## [Direction]
Write out word for word the part of the data below that opens with the line containing "Task: Click line number 14 in the right pane" and runs through the end of the data. Leave the pictures out of your answer.

* Start Material provided *

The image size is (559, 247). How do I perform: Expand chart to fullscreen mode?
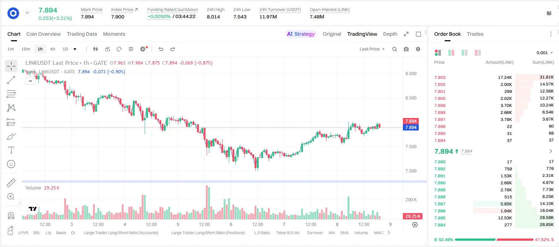(x=406, y=34)
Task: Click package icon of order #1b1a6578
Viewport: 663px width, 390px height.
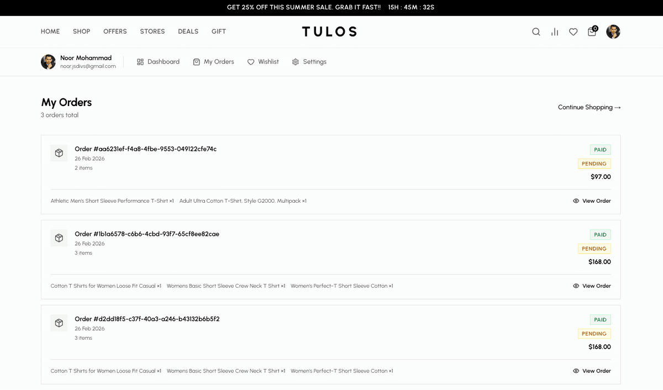Action: [59, 238]
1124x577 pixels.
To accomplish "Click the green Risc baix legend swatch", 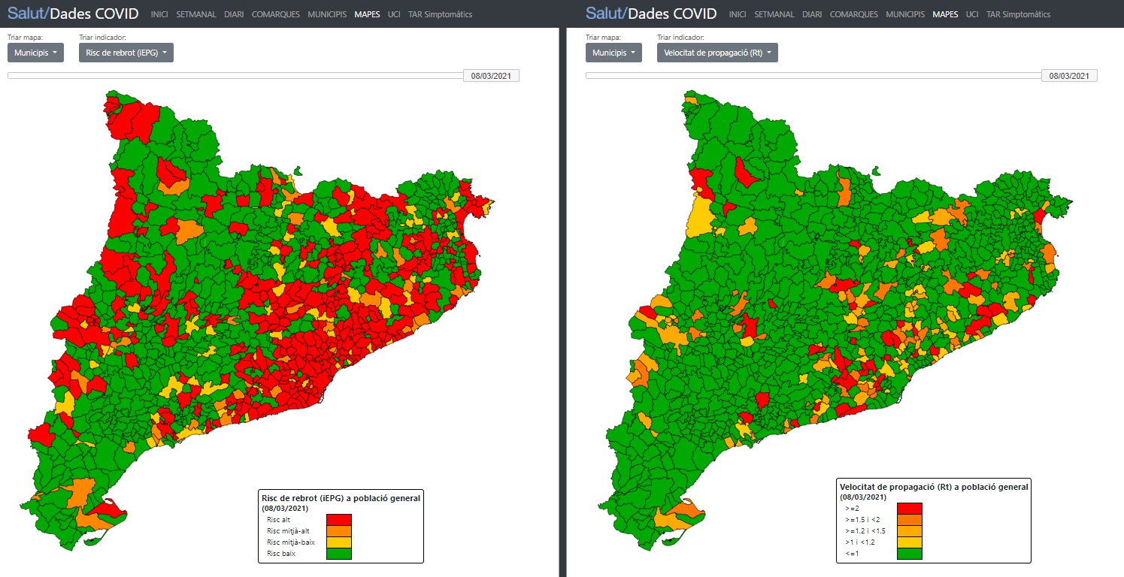I will (339, 554).
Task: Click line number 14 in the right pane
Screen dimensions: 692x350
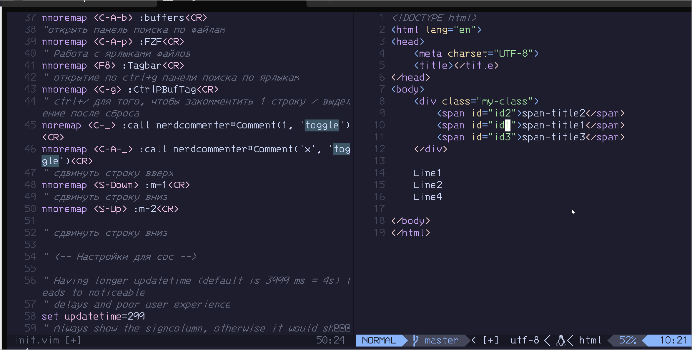Action: pos(379,173)
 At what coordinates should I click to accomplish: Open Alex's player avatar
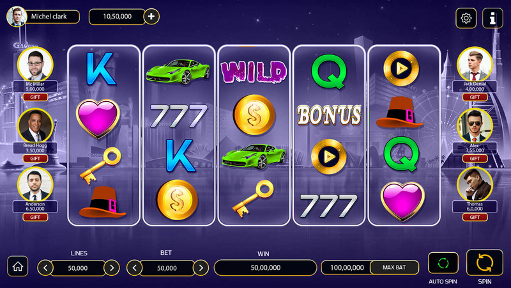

* End Material provided *

## [Exercise response]
Task: Click line number 14 in the right pane
Screen dimensions: 692x350
Action: pos(379,173)
 At what coordinates should I click to accomplish: Open Alex's player avatar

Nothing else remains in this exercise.